Despite all the pros and cons discussed above, Cyprus has always been, and still remains, the foremost business hub for investments. Even though we now have an increased corporate tax rate (which will be formalised in the following weeks, and which is expected to fluctuate in the rate of about 12.5%), the traditional features that have made Cyprus such an attractive structuring destination remain effectively unchanged. The features to instill confidence in investors include:
- Cyprus remains in the European Union and the Eurozone;
- Cyprus still maintains a clear fiscal framework. With 44 double taxation treaties in place, companies enjoy a full participation exemption on capital gains and dividend income and there is no withholding tax on dividends, interests and royalties for non-Cyprus residents;
- Cyprus has an enviable position in world trade by being within the crossroads of three continents; and
- Cyprus holds one of the highest positions in the quality and amount of scientific management training in Europe.
The fact that Cyprus has received financial support from international lenders with a €10 billion bailout deal, it clearly indicates that by taking the appropriate measures there is confidence in her ability to stabilise the banking system and achieve economic recovery. Furthermore, Troika has verified that the levy on deposits with Bank of Cyprus will be a one-time occurrence and deposit holders with Bank of Cyprus will be recompensed by being given shares in Bank of Cyprus.
The €10 billion Euro question is whether Cyprus will be able to carry out the terms of the conditions set by Troika. If she fails, extra measures could be imposed and there is a chance that Cyprus could be excluded from the Memorandum by the end of 2016, ending progressivism as we know it. The trust of citizens in the European project as a whole are at stake here so it is up to us to pull together and show that it can be done. If we do not take every step to restore this trust, we risk witnessing the disintegration of the Eurozone and the European Union as we know it.
Understandably, at the moment fear and uncertainty pervade the atmosphere in Cyprus but the restructuring of our two largest banks will not only create a stable and strong well-sized and sustainable banking sector but will also give rise to opportunities for more potential investors. With the exploitation of the oil and gas fields in the next few years it is inevitable that Cyprus will become a much stronger economy and, once again, an important financial centre.
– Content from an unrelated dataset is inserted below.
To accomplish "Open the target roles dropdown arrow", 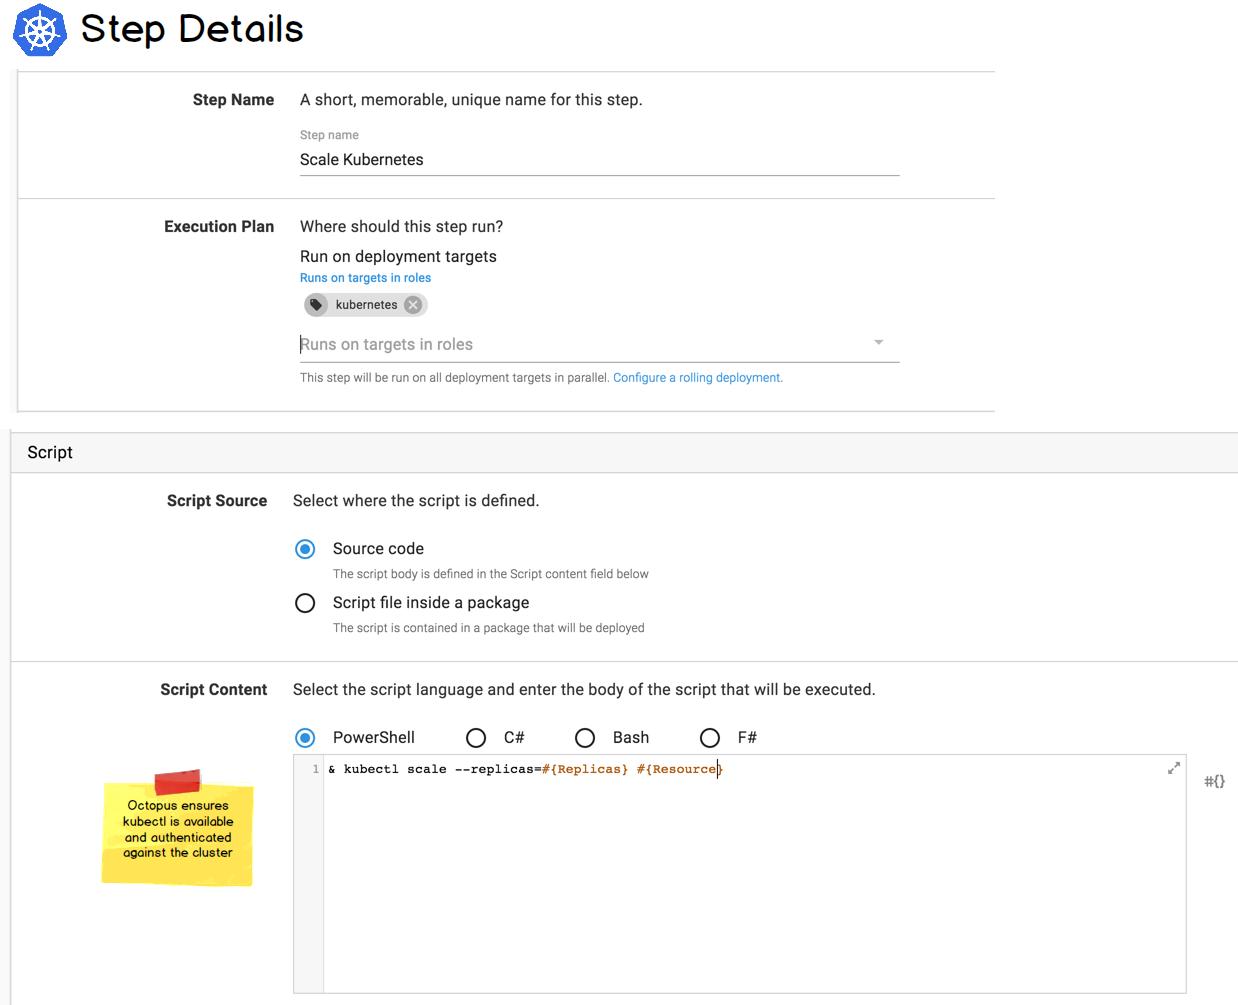I will pos(878,343).
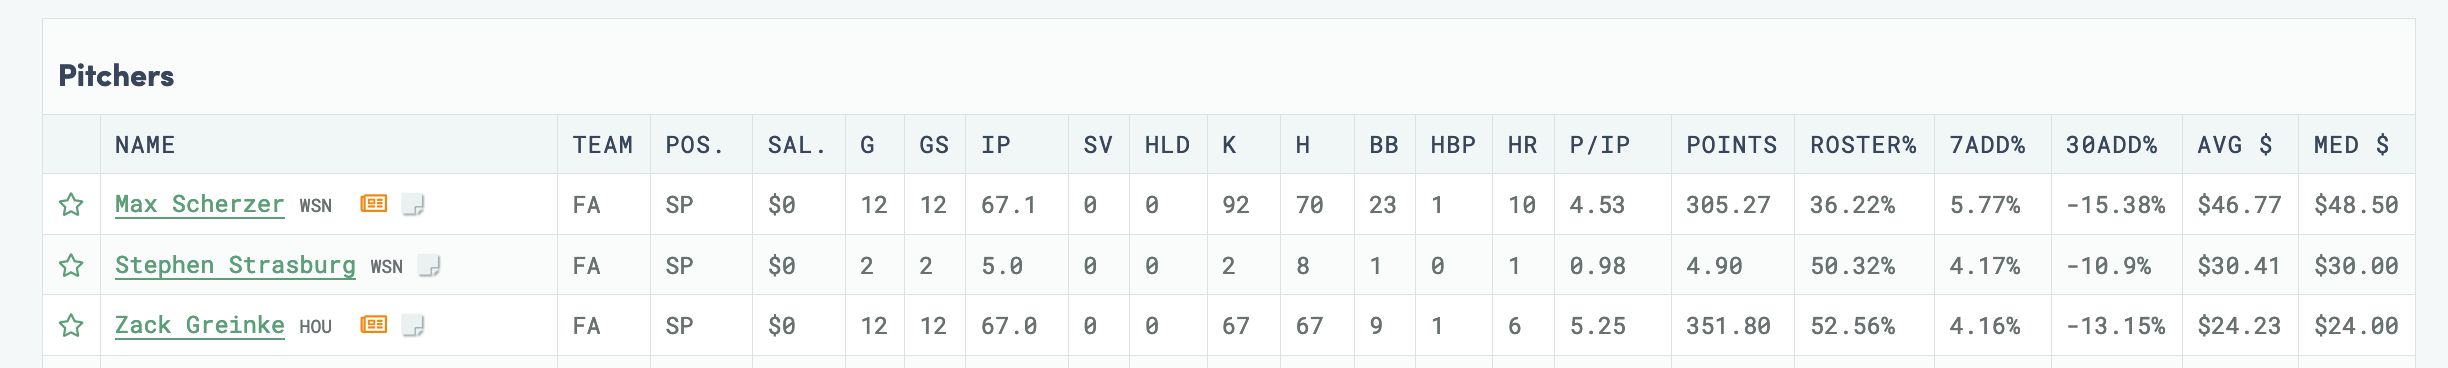
Task: Open the note icon beside Stephen Strasburg
Action: tap(429, 266)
To bin or not to bin? I choose NOT TO BIN. We are no different from every other country that has faced challenging times ahead and there is absolutely no reason not to reach that light at the end of the tunnel. As the great Winston Churchill once said, “A pessimist sees the difficulty in every opportunity; an optimist sees the opportunity in every difficulty”.
I am a Cypriot and I am proud to say that I am an optimist, it is in our interests for everybody to be!